目標は、「分析研究のプロ」として社内外から認められること。そのためには、法令関連の知識など、まだまだ勉強しなくてはならないことは多い。
「将来、医薬品開発の初期段階から関わる研究者になりたいと思っています」。
医薬品の開発の初期段階とは、物質の創製や構造・理化学的性質の解明、スクリーニングテストなどをさす。つまりそれは、彼女が大学で何度も繰り返してきた有機化合物の合成と実験によるデータ採取のプロセスに他ならない。こうして医薬品の初期から商品化まで、新薬開発のすべての工程を分析面でサポートすること。それが、彼女の言う「分析研究のプロ」なのだ。

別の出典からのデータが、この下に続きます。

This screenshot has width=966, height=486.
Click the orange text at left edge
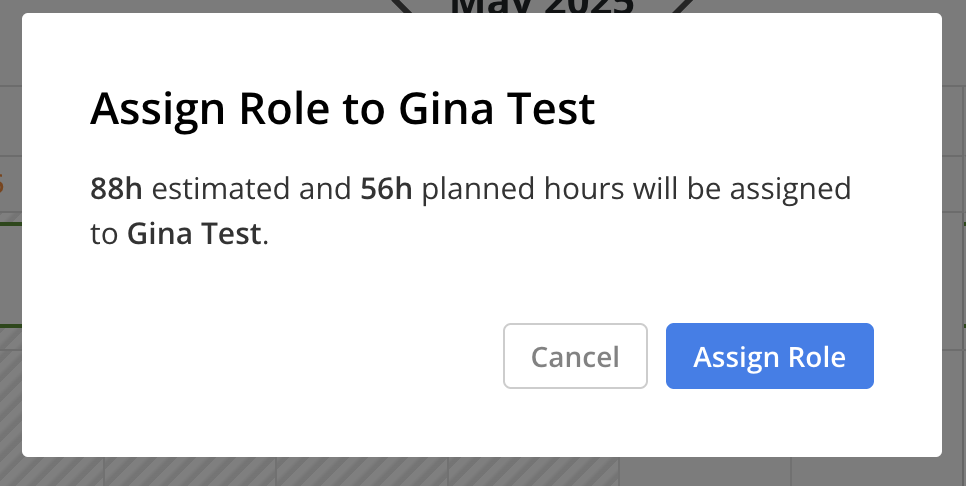click(x=2, y=183)
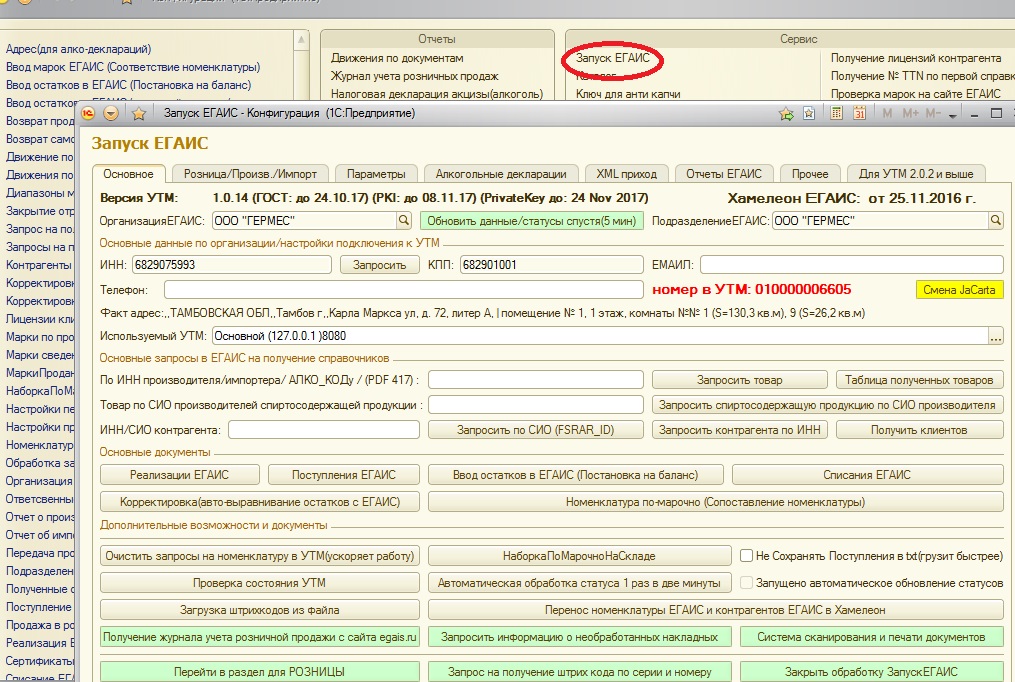Open the calculator icon
The image size is (1015, 682).
pos(836,114)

そして今日も、彼女は大学時代と変わらず、真剣に、そして楽しそうにデータを取り続けている。
※当時、薬学部は4年制。2006年度の入学生より現在の6年制・4年制並列となった。
プロフィール
木全絢子さん
富山化学工業株式会社 綜合研究所 分析研究部
[略歴]
2006年 名古屋市立大学 薬学部 卒業
2008年 名古屋市立大学 大学院薬学研究科 博士前期課程 修了
富山化学工業株式会社 入社
「企業の研究室で見る計測機械の多くが大学で使っていたものと同じだと知り、名市大の設備が充実していたことを再認識した」という木全さん。社内には名市大出身者も多く、中には同じ宮田ゼミ出身者もいるそうです。宮田先生自身も北陸に出張があると必ず木全さんたちを訪ね、おいしいものを食べながらプチ同窓会が開催されます。彼女と本学との交流は、これからも長く続いていきそうです。